Yes and it's not just at work: most of us feel we should fill every hour of our non-working lives with activities. Especially our kids' lives (no wonder people are having fewer kids!)
There are two things wrong about this I think. Firstly, it confuses activity with purpose. Secondly, unscheduled time is valuable not only for itself but for extra capacity when something important pops up.
“What civilization is is 6 billion people trying to make themselves happy by standing on each other’s shoulders and kicking each other’s teeth in. It’s not a pleasant situation. And yet you can stand back and look at this planet and see that we have the money, the power, the medical understanding, the scientific know-how, the love, and the community to produce a kind of human paradise.” - Terence McKenna
>McKenna saw modern culture as a sort of engine detached from the interests of the individual and serving the manipulative, power-focused agendas of various institutions and wealthy individuals.

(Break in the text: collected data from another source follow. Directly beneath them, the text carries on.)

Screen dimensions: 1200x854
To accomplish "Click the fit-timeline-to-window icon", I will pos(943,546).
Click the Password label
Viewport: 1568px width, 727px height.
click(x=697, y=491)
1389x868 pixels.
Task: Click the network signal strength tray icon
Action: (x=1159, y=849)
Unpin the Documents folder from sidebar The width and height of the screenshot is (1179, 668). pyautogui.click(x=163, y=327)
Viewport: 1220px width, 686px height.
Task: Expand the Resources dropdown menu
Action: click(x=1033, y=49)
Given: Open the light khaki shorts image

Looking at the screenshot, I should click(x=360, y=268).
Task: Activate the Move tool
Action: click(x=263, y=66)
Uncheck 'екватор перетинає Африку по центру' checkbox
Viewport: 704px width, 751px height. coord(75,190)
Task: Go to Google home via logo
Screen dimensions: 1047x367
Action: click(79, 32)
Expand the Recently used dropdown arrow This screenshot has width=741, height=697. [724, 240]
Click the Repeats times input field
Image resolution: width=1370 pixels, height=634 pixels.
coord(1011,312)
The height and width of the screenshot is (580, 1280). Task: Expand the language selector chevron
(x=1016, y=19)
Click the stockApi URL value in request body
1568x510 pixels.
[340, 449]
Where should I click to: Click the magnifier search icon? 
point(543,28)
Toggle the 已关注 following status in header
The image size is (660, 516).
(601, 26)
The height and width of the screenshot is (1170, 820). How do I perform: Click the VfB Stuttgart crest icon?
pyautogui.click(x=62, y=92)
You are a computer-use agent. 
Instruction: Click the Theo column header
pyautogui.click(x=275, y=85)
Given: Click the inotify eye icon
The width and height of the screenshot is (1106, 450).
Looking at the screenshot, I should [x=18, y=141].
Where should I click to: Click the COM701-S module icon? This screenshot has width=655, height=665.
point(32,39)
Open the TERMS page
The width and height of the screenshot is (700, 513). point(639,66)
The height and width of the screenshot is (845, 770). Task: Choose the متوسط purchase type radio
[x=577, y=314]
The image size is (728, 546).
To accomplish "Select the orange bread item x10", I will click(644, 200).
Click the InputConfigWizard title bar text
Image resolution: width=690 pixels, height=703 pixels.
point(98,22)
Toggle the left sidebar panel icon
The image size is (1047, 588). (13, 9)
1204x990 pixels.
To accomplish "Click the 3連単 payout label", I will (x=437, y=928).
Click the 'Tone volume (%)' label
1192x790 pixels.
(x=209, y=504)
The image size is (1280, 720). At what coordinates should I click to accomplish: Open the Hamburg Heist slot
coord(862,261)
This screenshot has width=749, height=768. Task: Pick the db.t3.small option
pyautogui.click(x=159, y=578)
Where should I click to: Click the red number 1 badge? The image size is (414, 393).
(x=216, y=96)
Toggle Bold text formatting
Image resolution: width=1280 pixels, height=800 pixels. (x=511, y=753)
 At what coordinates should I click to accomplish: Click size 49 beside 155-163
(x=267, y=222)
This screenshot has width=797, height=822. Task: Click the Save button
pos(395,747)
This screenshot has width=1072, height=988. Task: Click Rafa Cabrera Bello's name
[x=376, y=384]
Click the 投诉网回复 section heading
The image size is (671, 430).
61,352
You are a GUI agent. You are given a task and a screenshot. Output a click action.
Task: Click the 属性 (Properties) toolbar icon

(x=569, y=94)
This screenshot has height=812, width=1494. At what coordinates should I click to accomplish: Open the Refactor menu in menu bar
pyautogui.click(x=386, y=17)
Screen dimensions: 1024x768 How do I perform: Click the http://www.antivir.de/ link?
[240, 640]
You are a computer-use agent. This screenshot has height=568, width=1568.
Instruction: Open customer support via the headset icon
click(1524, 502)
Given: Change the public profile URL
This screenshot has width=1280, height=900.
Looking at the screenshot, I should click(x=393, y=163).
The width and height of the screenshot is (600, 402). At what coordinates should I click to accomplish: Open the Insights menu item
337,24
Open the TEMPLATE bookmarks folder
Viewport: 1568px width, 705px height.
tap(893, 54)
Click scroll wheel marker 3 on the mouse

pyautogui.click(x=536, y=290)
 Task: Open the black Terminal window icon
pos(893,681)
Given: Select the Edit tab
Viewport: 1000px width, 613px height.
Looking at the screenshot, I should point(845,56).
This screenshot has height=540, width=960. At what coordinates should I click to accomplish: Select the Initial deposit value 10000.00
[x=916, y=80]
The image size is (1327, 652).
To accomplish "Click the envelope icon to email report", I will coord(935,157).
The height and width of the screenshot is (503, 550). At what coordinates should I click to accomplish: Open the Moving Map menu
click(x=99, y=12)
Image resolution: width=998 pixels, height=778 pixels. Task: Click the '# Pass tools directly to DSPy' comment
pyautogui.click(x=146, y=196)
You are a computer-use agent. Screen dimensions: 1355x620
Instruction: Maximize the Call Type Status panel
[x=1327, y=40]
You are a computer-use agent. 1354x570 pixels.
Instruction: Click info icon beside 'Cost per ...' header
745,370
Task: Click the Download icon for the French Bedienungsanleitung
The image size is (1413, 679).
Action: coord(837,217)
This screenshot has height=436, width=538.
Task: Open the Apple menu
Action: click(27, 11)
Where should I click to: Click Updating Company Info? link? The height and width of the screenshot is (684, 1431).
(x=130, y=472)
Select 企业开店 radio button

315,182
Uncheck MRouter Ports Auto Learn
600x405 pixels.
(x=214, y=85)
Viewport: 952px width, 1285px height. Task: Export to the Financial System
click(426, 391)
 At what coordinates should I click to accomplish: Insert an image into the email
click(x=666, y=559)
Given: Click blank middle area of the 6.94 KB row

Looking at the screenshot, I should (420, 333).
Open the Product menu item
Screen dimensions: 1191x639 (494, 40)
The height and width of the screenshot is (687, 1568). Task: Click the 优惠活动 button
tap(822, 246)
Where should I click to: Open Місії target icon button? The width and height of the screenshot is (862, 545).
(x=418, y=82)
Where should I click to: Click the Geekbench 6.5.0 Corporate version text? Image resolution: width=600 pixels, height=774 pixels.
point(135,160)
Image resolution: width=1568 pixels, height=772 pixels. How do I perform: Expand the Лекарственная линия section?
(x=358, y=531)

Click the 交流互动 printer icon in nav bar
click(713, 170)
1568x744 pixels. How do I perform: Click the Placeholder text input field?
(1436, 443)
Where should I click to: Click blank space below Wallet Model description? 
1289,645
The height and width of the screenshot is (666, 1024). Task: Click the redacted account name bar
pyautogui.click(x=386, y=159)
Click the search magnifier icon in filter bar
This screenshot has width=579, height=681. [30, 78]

That said there are quite a variety of cultures out there that you can choose to be part of. I'm currently in a yoga culture area and maybe as a counterpoint to "demanding never ending work weeks and 24/7 attention to work" I've hung a bit with landlord types who have bought a house, do it up buy another etc. If anything they tend to suffer from the opposite problem of not being very occupied much of the time. Plus awkward tenants - nothing's perfect.
Tired of seeing this kind of meme: are we talking about the 19th century working conditions of an Upton Sinclair novel, or the 21st century developed nation, when it is often likely for a blue collar worker to struggle to get enough hours to total a 40 hour workweek.
Average hours worked has gone down steadily over the last two centuries:
> 1830 69.1 hours per week
> 1880 60.7
> 1929 50.6
> 1988 42.4
> As the twentieth century ended there was nothing resembling a shorter hours “movement.” The length of the workweek continues to fall for most groups — but at a glacial pace. Some Americans complain about a lack of free time but the vast majority seem content with an average workweek of roughly forty hours — channeling almost all of their growing wages into higher incomes rather than increased leisure time.
I'm reading Michael Bloomberg's autobiography, and he describes working his last day as a partner at Salomon Brothers, a twelve hour day, to end fifteen years of twelve hour days, six day weeks. He was not unhappy in his work.
What I find confusing, is the extension of work into outside hours, on call.
9-5 office workers are supposed to be able to complete only 2 hours undistracted work during their day. This figure comes up time and time again despite the original study of American workplaces was long before we had computers and modern distractions universally.
Is there a acknowledgement of the value of the on tap working capacity, implicitly in this insidious invasion of outside life from work?
Because I have been understanding the constant on call expectations of employers to be in effect a admission of the end of necessity for offices.
As in, "sure I'll make sure to respond to your demands 24/7, now I just won't commute four hours a day costing me £7,000 for the train tickets, to only spend a couple of hours a day doing actual work for you!"
This is quite the indictment of the way we manage our business, is it not?